Ultrax Typically Developing Children
A dataset of ultrasound and audio recordings from typically developing children
Speakers
The UXTD dataset contains 58 speakers (31 female and 27 male), aged 5-12 years.
For a list and additional details, see UXTD Speakers.
Data Types
Core data types
Data type | Description |
---|---|
wav | speech waveform |
ult | raw ultrasound data |
param | ultrasound parameters |
txt | prompt text with date/time of utterance recording |
Additional data
Data type | Description |
---|---|
transcriptions | transcription for utterances of type X and X. |
slt_labels | manual annotation from SLT, when available. See [2] for details |
speaker_labels | speaker diarization identifying therapist (SLT) and child (CHILD) speech |
word_labels | automatic word-level alignment |
phone_labels | automatic phone-level alignment |
reference_labels | manually-revised labels (see below for details) |
Labels are available in Praat's TextGrid format and HTK's lab format.
Speaker, word, and phone labels were generated according to the methods described in [3].
File IDs
Individual recordings are indexed for each session according to their recording times. See the prompt text file for recording date/time.

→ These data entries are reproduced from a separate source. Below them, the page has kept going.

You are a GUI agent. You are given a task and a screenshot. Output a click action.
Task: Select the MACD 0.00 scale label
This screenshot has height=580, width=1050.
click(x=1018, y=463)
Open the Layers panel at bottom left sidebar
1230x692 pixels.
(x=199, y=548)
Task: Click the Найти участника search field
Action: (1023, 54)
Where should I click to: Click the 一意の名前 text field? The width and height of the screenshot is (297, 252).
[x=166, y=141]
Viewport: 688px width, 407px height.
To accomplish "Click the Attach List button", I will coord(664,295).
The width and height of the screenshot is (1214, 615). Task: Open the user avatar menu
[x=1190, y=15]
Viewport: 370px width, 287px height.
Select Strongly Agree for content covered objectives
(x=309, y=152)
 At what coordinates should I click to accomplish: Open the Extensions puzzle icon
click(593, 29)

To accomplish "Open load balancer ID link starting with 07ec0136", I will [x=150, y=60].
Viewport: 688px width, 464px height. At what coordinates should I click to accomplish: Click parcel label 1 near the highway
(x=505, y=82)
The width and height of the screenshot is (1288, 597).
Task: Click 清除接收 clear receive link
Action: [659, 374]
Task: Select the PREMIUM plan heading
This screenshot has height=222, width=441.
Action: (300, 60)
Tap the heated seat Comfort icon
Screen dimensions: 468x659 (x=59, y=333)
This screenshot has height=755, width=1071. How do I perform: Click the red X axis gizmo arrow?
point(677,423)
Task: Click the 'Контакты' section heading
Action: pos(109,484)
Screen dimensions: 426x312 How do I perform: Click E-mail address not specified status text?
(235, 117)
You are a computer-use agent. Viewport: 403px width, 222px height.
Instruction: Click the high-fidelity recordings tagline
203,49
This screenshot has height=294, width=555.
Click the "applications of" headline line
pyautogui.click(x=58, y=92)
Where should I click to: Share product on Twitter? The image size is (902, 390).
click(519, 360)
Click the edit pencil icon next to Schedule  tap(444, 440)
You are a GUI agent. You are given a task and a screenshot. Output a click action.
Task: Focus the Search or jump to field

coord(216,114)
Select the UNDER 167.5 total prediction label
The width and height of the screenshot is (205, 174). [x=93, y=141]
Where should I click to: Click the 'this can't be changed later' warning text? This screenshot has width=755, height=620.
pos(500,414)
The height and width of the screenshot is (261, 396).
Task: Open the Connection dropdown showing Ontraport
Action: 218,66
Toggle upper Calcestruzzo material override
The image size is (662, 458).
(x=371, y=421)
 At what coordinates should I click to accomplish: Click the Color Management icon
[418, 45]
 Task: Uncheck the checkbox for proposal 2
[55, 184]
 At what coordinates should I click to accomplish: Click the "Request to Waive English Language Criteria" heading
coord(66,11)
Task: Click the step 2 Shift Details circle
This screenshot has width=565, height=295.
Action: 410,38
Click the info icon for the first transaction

Each file ID also includes a prompt type identifier. See Data for details.
Reference Labels
Reference labels are given for a few utterances of the UXTD and UXSSD datasets. These have been manually revised at the speaker (60 utterances) and word level (199 utterances). The revision was done by a single annotator.
Note that phone labels are also provided, but these are not entirely manually-revised. This set of annotation is force-aligned at the phone level, but constrained by the manually-revised word boundaries.
Labels are available in Praat's TextGrid format (TG
) and HTK's lab format (lab
). The structure for the directory is as follows:
/uxtd
/phone_labels
/lab
/TG
/word_labels
/lab
/TG
/speaker_labels
/lab
/TG
References
[1] Eshky, A., Ribeiro, M. S., Cleland, J., Richmond, K., Roxburgh, Z., Scobbie, J., & Wrench, A. (2018) Ultrasuite: A repository of ultrasound and acoustic data from child speech therapy sessions. Proceedings of INTERSPEECH. Hyderabad, India.
[2] Cleland, J., Scobbie, J., Naki, S., & Wrench, A. (2015). Helping children learn non-native articulations: the implications for ultrasound-based clinical intervention. Proceedings of the 18th International Congress of Phonetic Sciences : ICPhS 2015. ed. / The Scottish Consortium for ICPhS 2015. 1. ed. Scotland, 2015. p. 1-5 698.
[3] Ribeiro, M. S., Eshky, A., Richmond, K., Renals, S., (2019). Ultrasound tongue imaging for diarization and alignment of child speech therapy sessions. Proceedings of INTERSPEECH. Graz, Austria.